Como si fuera ayer, se mantiene en mi mente la consigna que en mis años de mocedad se enarbolaba en las manifestaciones en contra del gobierno de los 12 años del doctor Balaguer, la cual decía de la siguiente manera: «¿Felices? Sí; ¿cansados? No; ¡Por la lucha del pueblo nadie se cansa!».
Pero en el caso del presidente Luis Abinader y el tema haitiano, no hay lugar para esa consigna, pues el mandatario ha ocasionado un hartazgo con el constante estribillo de «ayuden a Haití», queriendo usar el asunto de forma politiquera y con una doble moral tan evidente, que lo único que produce es «lágrimas bajo la lluvia».
Las naciones poderosas nunca delegan su política exterior, y por los resultados que vemos aquí, indiscutiblemente que se ha originado una extraña mezcla de un nacionalismo oportunista, unido a comisionar a terceros secretamente, lo que es responsabilidad nuestra, estrategia que ha hecho que el discurso presidencial sobre Haití, vaya paulatinamente perdiendo credibilidad ante la ciudadanía.
Es una verdad monda y lironda que las élites gobernantes de nuestro vecino en el occidente de esta isla tienen como «proyecto de nación» la compasión internacional. Haití se arrastra por el suelo en el exterior sin ningún tipo de iniciativa que no sea acudir a la misericordia de las grandes naciones. No hay planes a futuro.
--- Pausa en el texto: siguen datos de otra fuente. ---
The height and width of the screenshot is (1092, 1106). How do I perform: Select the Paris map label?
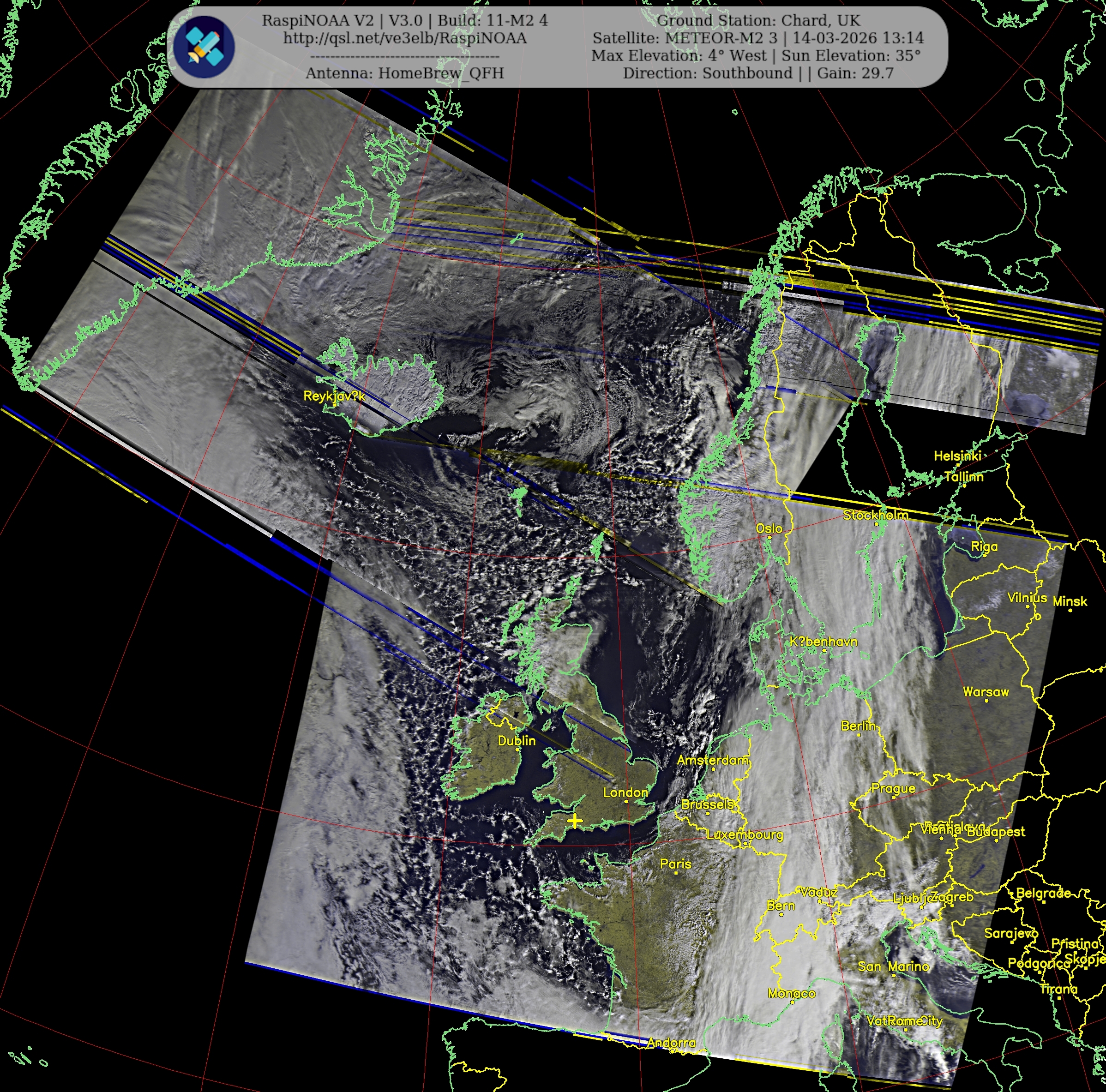675,864
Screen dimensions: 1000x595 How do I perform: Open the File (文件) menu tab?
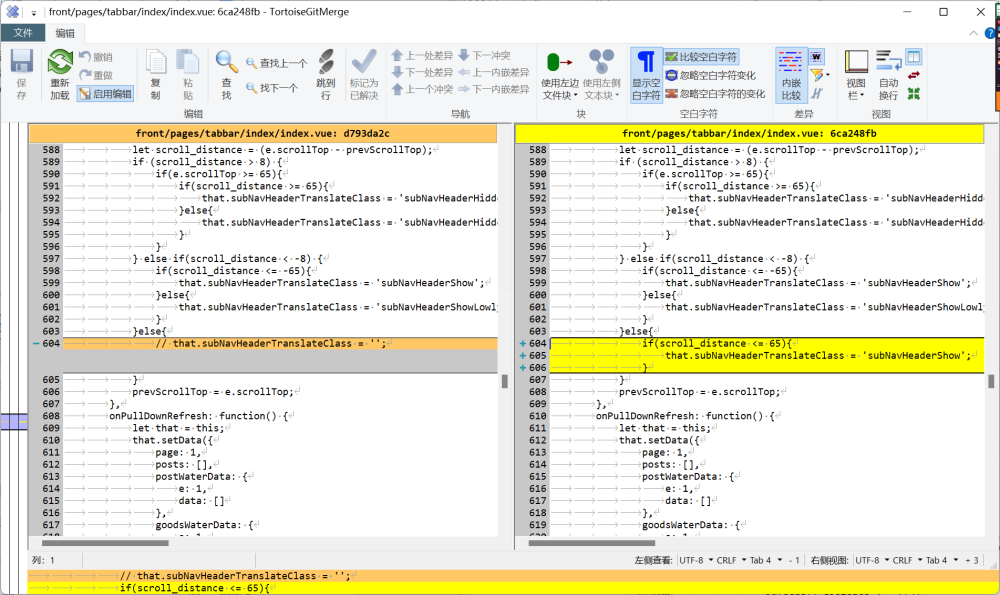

Convoca a pena ver al primer ministro haitiano Ariel Henry, patrocinar otra intervención militar a su país, todo eso a pesar de que la de la MINUSTAH (2004-2017) terminó siendo un revés y una desgracia sin precedentes para la población. Los desmanes de los cascos azules en el lugar más pobre de este hemisferio fueron horrorosos y abominables.
Con los casi 8 mil millones de dólares que malgastó la MINUSTAH en Haití se construía una nación moderna.